What to work on
Can you output the items from the line containing "Image resolution: width=1034" up to and including the line containing "tap(237, 67)" as a two-column CSV with columns item and answer? Give one row per item, each field quoted, and line breaks replaced by spaces.

Material supplied
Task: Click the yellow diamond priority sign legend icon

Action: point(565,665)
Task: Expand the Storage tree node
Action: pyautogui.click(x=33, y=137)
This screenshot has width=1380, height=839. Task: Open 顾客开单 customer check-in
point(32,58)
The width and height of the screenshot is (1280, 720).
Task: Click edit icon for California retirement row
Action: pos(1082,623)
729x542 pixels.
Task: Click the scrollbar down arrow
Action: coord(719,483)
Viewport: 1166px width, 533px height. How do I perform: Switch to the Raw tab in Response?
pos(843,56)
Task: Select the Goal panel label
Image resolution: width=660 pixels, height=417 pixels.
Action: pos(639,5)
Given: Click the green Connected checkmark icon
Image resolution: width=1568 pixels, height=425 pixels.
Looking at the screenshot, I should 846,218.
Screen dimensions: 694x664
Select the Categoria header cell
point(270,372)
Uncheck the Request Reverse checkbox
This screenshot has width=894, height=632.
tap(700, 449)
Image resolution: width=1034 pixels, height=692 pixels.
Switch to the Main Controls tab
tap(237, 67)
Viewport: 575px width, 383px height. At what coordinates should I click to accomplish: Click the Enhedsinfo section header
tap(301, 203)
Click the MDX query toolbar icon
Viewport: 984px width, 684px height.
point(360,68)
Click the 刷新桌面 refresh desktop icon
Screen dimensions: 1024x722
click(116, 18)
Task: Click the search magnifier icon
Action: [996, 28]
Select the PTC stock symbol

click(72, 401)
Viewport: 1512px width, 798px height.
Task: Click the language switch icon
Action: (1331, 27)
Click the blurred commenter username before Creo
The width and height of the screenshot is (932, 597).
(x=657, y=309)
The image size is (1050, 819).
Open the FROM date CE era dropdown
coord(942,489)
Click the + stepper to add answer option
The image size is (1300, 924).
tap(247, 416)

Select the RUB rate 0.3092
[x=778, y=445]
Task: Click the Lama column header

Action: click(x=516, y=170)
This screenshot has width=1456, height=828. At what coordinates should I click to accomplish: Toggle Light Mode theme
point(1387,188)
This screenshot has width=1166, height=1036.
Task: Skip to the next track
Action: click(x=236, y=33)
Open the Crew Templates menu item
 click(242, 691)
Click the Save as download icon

Final result
item,answer
"Image resolution: width=1034 pixels, height=692 pixels. Switch to the Main Controls tab","tap(237, 67)"